*Goal of the exercise:*
How many lines below include the string "icon"? State the number alone.

*Excerpted data:*
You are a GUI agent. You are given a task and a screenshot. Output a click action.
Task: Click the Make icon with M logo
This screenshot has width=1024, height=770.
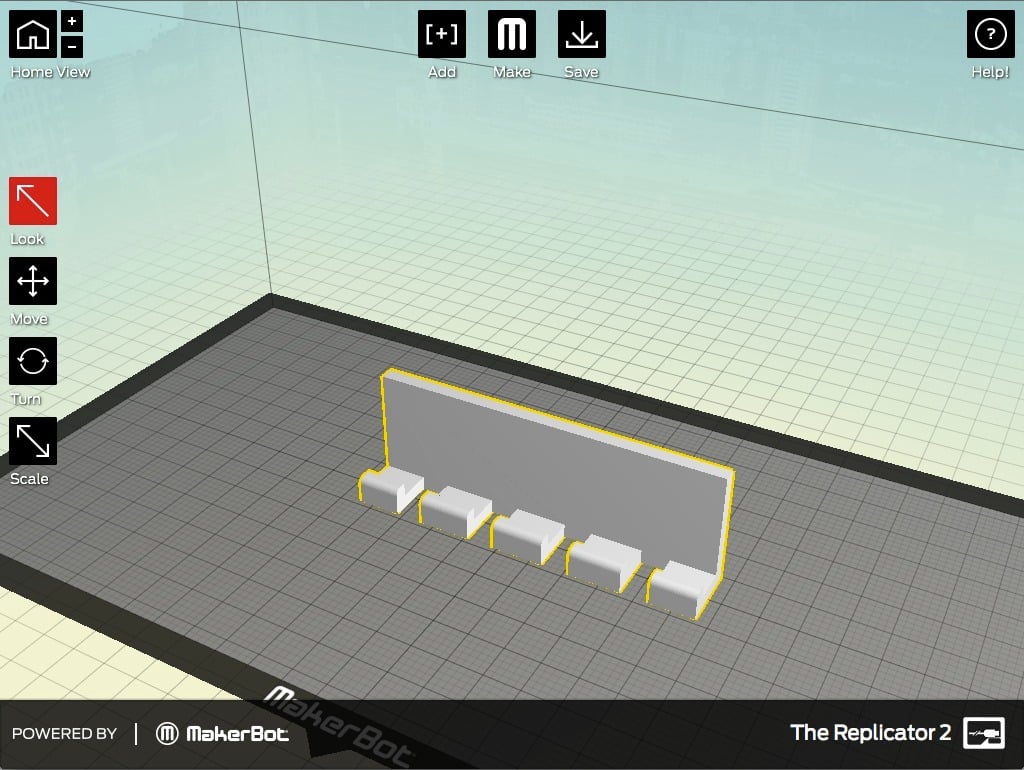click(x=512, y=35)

...

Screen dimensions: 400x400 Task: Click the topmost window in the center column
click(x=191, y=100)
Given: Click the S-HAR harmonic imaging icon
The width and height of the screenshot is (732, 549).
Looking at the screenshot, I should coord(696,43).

*Solution to this exercise:*
2